*** Opening of Excerpt to read ***

# Babyface problem



## MentalistKebab (May 20, 2020)

One of the undertalked PSL killer here is the babyface problem.

What causes it ?
And how can we fix it ?


----------



## Pretty (May 20, 2020)

Bloat


----------



## MentalistKebab (May 20, 2020)

Blackmannnns said:


> Bloat


Bro I am close to 60kg at almost 5'9 morning height. I cant lose anymore


----------



## Pretty (May 20, 2020)

MentalistKebab said:


> Bro I am close to 60kg at almost 5'9 morning height. I cant lose anymore


If it’s not that then it’s just genetics u probably have prey eye area and shit jaw


----------



## MentalistKebab (May 20, 2020)

Blackmannnns said:


> If it’s not that then it’s just genetics u probably have prey eye area and shit jaw


How do we get rid of them ?
Would implants work ?


----------



## Effortless (May 20, 2020)

Recessed bones, bad bones mass, lack of masculine features 

What do you look like OP?


----------



## MentalistKebab (May 20, 2020)

Effortless said:


> Recessed bones, bad bones mass, lack of masculine features
> 
> What do you look like OP?


I look like my 6 year old photo from kindergarten when I shave


----------



## Effortless (May 20, 2020)

MentalistKebab said:


> I look like my 6 year old photo from kindergarten when I shave



Yeah it perplexes me when I see baby faces that can grow a beard tbh

but beard is a good cope so just keep it i guess


----------



## Deleted member 6908 (May 20, 2020)

If you're a pretty boy, you're a pretty boy. 

Women find you cute but that ain't sex appeal. Gotta run sweet-boy game and enter relationships lol.

*** Close of Excerpt to read ***
*** Opening of Dataset entries ***

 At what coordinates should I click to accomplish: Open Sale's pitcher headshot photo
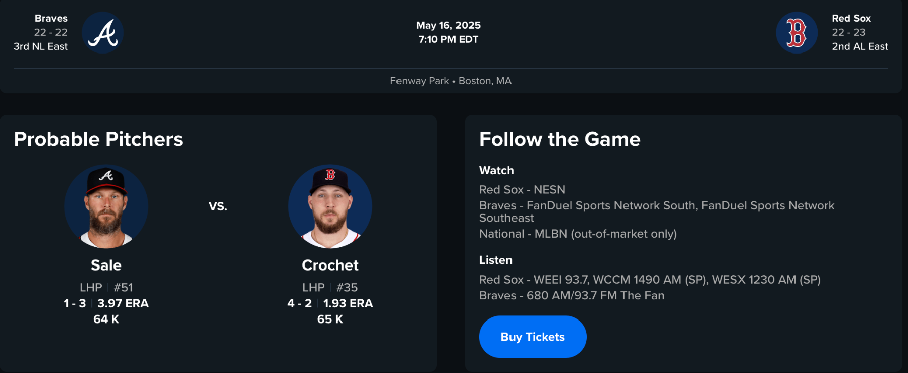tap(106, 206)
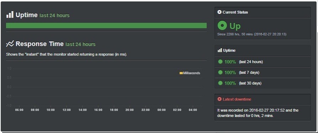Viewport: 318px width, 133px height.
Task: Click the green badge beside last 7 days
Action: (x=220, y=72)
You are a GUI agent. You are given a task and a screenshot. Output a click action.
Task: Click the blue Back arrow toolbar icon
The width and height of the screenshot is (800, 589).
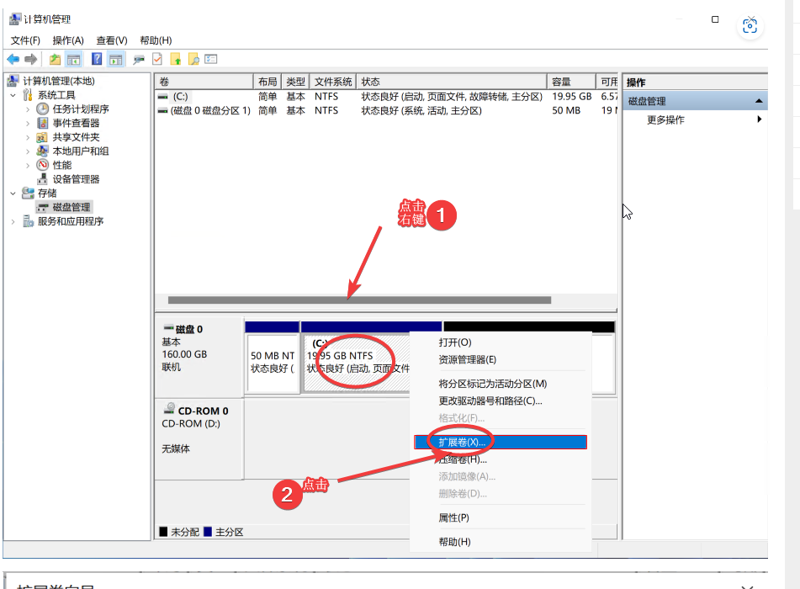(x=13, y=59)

*** Close of Dataset entries ***

Exercise directions ->
List every question that MentalistKebab asks in the babyface thread above.

Answer box ->
- What causes it ?
- And how can we fix it ?
- How do we get rid of them ?
- Would implants work ?